Las dos principales objeciones a las designaciones de Gils Carbó refieren al abuso de poder. Decidió, porque le conviene, aplicar sólo una parte de una ley que no está vigente, el Código Procesal Penal. Los únicos párrafos que tienen vigencia para ella son los que le dan poder para nombrar a nuevos fiscales, mientras el resto del Código tendrá que esperar uno o dos años más para estar operativo. ¿Se puede hacer eso? ¿Se puede aplicar una parte de la ley y otra, no? ¿Se puede, en definitiva, trocear una ley según el gusto y paladar de los que mandan?
Designó, además, en lugares clave de la justicia federal a fiscales que tienen acuerdo del Senado, pero para prestar servicio en el interior del país.
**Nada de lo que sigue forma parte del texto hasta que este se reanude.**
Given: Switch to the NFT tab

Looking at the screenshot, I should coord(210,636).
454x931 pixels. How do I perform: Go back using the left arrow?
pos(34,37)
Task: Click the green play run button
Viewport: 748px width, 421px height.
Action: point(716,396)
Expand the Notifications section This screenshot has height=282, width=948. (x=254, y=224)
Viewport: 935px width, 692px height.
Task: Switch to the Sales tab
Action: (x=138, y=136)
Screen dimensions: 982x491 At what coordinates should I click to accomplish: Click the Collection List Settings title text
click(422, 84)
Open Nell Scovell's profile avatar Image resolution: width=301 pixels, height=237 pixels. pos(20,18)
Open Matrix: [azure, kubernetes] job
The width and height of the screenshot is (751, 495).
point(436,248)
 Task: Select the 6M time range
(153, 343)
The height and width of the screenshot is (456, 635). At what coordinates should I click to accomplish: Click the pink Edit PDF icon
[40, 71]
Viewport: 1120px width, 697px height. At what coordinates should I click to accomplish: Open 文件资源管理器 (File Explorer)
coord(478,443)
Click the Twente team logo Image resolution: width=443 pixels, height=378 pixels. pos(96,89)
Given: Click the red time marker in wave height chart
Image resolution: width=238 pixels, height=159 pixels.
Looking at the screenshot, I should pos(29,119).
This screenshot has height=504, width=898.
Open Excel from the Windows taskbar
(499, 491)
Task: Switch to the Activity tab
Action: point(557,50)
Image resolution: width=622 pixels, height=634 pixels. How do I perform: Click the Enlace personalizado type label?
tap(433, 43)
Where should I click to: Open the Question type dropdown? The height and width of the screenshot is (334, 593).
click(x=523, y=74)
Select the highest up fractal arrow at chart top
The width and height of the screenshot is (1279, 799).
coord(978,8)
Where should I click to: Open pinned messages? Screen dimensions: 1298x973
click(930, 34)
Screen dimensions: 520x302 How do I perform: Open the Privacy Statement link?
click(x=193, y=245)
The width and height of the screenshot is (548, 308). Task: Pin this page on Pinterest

Es un desplante memorable a las facultades constitucionales del Senado, que está para dar acuerdos para misiones específicas, no para cualquier misión. Los nombrados son todos fiscales fácilmente manipulables por Gils Carbó. De ahí que una de las causas presentadas contra ella sea por instigación al delito.
Llama la atención que la primera línea de la política opositora haya carecido de más palabras y actos dentro de una guerra que no debería tener sólo como protagonistas a jueces y fiscales. Casi todos los candidatos están en campaña cerca del mar. Las playas y los turistas forman parte del marketing de todas las campañas electorales normales. Pero la Argentina no es, desde hace mucho tiempo, un país normal. Eso lo entendió fácilmente ayer el juez Eduardo Freiler, cuando consideró que ni la insoportable normalidad del crimen era aplicable a su caso.